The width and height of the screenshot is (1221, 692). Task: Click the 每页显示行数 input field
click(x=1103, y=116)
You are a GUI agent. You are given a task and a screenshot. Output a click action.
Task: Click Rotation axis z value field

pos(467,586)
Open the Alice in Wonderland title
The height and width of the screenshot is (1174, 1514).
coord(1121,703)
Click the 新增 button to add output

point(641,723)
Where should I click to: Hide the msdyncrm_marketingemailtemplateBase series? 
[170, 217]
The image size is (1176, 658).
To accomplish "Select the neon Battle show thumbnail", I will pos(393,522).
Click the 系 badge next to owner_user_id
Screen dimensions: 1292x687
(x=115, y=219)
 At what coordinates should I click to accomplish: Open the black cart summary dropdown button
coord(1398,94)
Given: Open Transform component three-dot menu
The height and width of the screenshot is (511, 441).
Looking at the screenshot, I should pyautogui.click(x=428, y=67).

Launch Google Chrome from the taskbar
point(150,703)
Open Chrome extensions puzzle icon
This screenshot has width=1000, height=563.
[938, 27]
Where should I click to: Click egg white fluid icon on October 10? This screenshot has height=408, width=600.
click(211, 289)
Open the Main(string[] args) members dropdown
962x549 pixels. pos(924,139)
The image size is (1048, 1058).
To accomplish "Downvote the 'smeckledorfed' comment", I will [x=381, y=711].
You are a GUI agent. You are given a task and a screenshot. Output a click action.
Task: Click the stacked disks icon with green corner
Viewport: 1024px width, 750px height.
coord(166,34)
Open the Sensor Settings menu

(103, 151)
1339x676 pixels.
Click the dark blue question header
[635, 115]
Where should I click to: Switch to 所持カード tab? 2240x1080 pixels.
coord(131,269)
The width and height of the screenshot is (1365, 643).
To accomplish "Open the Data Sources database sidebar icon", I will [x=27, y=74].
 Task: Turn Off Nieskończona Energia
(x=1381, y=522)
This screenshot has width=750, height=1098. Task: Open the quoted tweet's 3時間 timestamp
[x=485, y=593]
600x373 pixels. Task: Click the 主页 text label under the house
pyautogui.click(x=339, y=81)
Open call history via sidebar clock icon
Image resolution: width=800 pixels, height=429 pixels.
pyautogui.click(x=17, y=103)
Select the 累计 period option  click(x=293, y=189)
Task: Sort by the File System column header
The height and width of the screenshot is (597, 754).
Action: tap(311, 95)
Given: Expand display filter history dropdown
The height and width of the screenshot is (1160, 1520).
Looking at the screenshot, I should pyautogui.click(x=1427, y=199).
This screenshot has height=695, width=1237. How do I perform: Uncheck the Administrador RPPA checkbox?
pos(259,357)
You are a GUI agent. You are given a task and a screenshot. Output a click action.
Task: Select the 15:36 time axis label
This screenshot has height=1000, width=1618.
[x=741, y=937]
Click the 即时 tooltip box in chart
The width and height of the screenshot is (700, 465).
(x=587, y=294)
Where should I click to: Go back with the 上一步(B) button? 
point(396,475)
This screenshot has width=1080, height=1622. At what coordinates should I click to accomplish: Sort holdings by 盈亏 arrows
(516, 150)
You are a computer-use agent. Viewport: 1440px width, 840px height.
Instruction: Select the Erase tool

• **WORK INSTRUCTION**: Please repeat all the records above exactly as they appear.

• **TASK OUTPUT**:
The width and height of the screenshot is (1221, 692). Task: Click the 每页显示行数 input field
click(x=1103, y=116)
You are a GUI agent. You are given a task and a screenshot. Output a click action.
Task: Click Rotation axis z value field

pos(467,586)
Open the Alice in Wonderland title
The height and width of the screenshot is (1174, 1514).
coord(1121,703)
Click the 新增 button to add output

point(641,723)
Where should I click to: Hide the msdyncrm_marketingemailtemplateBase series? 
[170, 217]
The image size is (1176, 658).
To accomplish "Select the neon Battle show thumbnail", I will pos(393,522).
Click the 系 badge next to owner_user_id
Screen dimensions: 1292x687
(x=115, y=219)
 At what coordinates should I click to accomplish: Open the black cart summary dropdown button
coord(1398,94)
Given: Open Transform component three-dot menu
The height and width of the screenshot is (511, 441).
Looking at the screenshot, I should pyautogui.click(x=428, y=67).

Launch Google Chrome from the taskbar
point(150,703)
Open Chrome extensions puzzle icon
This screenshot has width=1000, height=563.
[938, 27]
Where should I click to: Click egg white fluid icon on October 10? This screenshot has height=408, width=600.
click(211, 289)
Open the Main(string[] args) members dropdown
962x549 pixels. pos(924,139)
The image size is (1048, 1058).
To accomplish "Downvote the 'smeckledorfed' comment", I will [x=381, y=711].
You are a GUI agent. You are given a task and a screenshot. Output a click action.
Task: Click the stacked disks icon with green corner
Viewport: 1024px width, 750px height.
coord(166,34)
Open the Sensor Settings menu

(103, 151)
1339x676 pixels.
Click the dark blue question header
[635, 115]
Where should I click to: Switch to 所持カード tab? 2240x1080 pixels.
coord(131,269)
The width and height of the screenshot is (1365, 643).
To accomplish "Open the Data Sources database sidebar icon", I will [x=27, y=74].
 Task: Turn Off Nieskończona Energia
(x=1381, y=522)
This screenshot has width=750, height=1098. Task: Open the quoted tweet's 3時間 timestamp
[x=485, y=593]
600x373 pixels. Task: Click the 主页 text label under the house
pyautogui.click(x=339, y=81)
Open call history via sidebar clock icon
Image resolution: width=800 pixels, height=429 pixels.
pyautogui.click(x=17, y=103)
Select the 累计 period option  click(x=293, y=189)
Task: Sort by the File System column header
The height and width of the screenshot is (597, 754).
Action: tap(311, 95)
Given: Expand display filter history dropdown
The height and width of the screenshot is (1160, 1520).
Looking at the screenshot, I should pyautogui.click(x=1427, y=199).
This screenshot has height=695, width=1237. How do I perform: Uncheck the Administrador RPPA checkbox?
pos(259,357)
You are a GUI agent. You are given a task and a screenshot. Output a click action.
Task: Select the 15:36 time axis label
This screenshot has height=1000, width=1618.
[x=741, y=937]
Click the 即时 tooltip box in chart
The width and height of the screenshot is (700, 465).
(x=587, y=294)
Where should I click to: Go back with the 上一步(B) button? 
point(396,475)
This screenshot has width=1080, height=1622. At what coordinates should I click to accomplish: Sort holdings by 盈亏 arrows
(516, 150)
You are a computer-use agent. Viewport: 1440px width, 840px height.
Instruction: Select the Erase tool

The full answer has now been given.